You can think of bifurcations as the railroad switches of chance. Depending on which track you take, you will observe a different long-term system behavior. The choice of track corresponds to the choice of system parameters. For certain parameters, one point in the system may attract all particles; for others, there may be multiple attractors. Analyzing bifurcations is important because they give us insights into the fundamental structure of a dynamic system.
One area where bifurcations can be observed in the real world is in ecology. When two species interact in the same ecosystem, one species may displace the other. Factors that are somewhat random, like the onset of the seasons, play a role in this. If winter sets in earlier or if the temperature behavior changes within the seasons, the population development of a species may suddenly find itself at a bifurcation switch – and develop in one direction or the other due to a new balance of forces.
Maximilian Engel and I are interested in bifurcations in random dynamical systems with absorption. The idea of absorption helps us deal with the fact that particles within a system can randomly move very far from their starting points over time. We limit our observations to particles that stay within a defined space, and those that leave it are absorbed. In this way, bifurcations in random dynamical systems can be meaningfully described and used in mathematical models.
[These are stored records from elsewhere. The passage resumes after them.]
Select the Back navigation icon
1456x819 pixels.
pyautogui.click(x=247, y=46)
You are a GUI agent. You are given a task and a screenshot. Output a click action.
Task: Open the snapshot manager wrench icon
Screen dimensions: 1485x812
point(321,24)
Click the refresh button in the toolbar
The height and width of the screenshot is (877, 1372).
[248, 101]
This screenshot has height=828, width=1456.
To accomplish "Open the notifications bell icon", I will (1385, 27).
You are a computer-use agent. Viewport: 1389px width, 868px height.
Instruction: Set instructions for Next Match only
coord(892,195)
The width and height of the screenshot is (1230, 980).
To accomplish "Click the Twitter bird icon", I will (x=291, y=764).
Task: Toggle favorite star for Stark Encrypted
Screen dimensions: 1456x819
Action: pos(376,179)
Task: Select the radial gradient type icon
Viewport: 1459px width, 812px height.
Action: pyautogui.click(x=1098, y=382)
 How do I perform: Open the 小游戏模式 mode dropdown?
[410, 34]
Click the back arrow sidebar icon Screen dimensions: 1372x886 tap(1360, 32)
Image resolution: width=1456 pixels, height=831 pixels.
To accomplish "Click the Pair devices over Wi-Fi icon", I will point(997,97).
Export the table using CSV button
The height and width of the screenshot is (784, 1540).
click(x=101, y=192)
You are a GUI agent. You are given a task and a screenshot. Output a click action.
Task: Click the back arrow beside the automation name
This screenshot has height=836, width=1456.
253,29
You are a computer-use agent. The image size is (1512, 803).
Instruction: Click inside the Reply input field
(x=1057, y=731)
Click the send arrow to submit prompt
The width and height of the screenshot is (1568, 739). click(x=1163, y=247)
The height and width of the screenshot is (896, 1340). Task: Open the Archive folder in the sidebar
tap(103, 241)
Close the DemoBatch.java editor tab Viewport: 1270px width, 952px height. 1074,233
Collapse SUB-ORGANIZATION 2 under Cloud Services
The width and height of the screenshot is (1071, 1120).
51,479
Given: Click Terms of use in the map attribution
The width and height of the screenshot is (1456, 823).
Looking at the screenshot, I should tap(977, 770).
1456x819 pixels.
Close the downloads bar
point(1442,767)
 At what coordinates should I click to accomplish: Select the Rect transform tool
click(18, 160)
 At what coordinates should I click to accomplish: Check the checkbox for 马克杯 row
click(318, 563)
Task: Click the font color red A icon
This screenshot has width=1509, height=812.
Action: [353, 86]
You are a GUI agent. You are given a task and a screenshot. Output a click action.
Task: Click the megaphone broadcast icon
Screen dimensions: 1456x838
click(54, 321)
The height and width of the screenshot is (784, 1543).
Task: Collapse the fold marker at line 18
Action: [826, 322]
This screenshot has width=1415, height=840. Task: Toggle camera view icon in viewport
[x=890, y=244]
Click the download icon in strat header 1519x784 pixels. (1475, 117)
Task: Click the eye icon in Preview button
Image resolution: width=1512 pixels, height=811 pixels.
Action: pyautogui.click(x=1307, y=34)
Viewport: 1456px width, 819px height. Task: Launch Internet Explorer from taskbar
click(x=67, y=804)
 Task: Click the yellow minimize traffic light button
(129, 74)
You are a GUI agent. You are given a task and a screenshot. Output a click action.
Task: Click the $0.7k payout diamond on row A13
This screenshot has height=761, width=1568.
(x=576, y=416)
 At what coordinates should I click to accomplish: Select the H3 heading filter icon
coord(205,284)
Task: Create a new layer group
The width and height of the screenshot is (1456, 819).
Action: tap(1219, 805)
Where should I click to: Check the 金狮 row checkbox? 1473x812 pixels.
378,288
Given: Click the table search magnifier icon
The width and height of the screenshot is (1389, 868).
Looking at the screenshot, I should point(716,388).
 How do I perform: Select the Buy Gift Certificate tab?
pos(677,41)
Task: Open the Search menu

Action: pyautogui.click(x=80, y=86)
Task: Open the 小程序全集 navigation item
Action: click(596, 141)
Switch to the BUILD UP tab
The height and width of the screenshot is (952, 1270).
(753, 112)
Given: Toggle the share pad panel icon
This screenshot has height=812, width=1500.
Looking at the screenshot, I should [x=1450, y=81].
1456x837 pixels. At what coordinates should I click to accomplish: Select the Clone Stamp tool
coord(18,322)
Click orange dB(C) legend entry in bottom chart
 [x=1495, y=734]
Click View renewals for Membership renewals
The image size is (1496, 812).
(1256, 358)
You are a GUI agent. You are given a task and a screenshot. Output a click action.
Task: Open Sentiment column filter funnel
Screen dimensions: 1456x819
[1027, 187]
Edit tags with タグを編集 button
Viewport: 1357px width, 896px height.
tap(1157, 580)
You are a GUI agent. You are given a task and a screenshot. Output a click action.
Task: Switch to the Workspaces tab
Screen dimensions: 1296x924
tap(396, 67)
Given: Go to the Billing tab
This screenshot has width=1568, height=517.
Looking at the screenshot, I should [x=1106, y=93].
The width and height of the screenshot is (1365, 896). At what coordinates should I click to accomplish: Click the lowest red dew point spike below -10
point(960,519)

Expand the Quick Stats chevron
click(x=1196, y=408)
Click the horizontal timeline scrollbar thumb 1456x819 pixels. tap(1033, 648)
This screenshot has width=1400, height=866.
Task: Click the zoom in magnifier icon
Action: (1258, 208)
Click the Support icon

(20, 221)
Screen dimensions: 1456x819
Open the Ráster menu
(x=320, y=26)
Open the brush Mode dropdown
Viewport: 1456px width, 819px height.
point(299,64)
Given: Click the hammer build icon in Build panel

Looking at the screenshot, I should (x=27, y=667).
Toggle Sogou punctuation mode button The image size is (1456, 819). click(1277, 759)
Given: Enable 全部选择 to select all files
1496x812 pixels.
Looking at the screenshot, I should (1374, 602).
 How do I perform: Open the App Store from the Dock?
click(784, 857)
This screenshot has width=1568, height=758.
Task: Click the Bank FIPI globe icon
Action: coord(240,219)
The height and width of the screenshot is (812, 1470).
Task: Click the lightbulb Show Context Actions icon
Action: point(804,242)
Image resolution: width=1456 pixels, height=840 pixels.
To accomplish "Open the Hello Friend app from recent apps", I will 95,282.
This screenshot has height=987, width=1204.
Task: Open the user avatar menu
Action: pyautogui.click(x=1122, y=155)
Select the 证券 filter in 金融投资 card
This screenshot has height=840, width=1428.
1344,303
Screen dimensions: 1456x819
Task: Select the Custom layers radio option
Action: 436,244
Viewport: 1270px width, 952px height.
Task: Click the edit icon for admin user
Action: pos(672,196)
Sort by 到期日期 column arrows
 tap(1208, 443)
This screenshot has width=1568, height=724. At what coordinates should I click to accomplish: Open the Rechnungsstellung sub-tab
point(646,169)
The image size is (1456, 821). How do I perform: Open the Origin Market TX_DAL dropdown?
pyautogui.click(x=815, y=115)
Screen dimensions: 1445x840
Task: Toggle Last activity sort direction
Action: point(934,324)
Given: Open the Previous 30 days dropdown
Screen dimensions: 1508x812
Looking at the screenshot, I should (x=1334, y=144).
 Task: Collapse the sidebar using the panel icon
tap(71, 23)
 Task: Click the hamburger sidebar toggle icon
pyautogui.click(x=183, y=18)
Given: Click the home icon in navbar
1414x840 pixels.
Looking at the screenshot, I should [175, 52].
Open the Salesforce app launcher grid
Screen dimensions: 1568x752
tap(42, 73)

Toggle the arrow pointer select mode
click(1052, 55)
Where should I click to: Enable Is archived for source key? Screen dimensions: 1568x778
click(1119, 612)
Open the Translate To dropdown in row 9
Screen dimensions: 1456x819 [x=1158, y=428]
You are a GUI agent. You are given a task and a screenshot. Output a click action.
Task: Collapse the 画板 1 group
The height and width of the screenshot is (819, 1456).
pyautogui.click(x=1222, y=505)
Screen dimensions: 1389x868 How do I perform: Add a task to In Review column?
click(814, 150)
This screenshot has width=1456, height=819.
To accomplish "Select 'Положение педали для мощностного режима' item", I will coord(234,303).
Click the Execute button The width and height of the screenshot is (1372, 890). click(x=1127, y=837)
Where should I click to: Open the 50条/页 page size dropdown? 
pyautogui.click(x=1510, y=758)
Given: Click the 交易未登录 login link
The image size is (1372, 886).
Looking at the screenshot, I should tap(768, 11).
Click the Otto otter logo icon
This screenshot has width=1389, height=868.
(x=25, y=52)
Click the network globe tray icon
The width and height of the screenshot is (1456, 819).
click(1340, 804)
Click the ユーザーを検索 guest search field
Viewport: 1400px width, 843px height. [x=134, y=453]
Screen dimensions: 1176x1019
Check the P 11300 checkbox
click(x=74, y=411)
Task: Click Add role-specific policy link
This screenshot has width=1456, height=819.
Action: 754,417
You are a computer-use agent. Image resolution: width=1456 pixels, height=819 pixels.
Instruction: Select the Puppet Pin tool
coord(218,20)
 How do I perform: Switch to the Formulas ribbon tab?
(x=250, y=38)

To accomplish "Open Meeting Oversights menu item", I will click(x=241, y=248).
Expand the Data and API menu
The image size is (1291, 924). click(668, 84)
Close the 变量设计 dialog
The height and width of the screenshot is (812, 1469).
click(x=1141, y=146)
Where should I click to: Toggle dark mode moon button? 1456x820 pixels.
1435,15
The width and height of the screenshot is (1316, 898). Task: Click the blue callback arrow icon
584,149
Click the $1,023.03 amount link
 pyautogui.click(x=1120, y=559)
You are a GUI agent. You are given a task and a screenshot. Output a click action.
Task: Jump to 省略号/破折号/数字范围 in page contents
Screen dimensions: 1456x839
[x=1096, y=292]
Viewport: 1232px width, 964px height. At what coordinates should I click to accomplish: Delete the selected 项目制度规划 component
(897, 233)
In the example of population change, the concept of absorption can help obtain biologically meaningful solutions through modeling and depict the extinction of a population.
As I see it, one of the goals of mathematics is to develop fundamental tools that can be used in a wide variety of fields. However, the path to application is often very long. In our project, we first need to lay the theoretical foundations. This means we must first develop a theory for bifurcations in random dynamical systems with absorption.
Ideally, the resulting mathematics will be so robust that it can help solve problems that were previously unsolvable and understand processes that are not yet understood. For me, this is one of the cultural achievements of mathematics.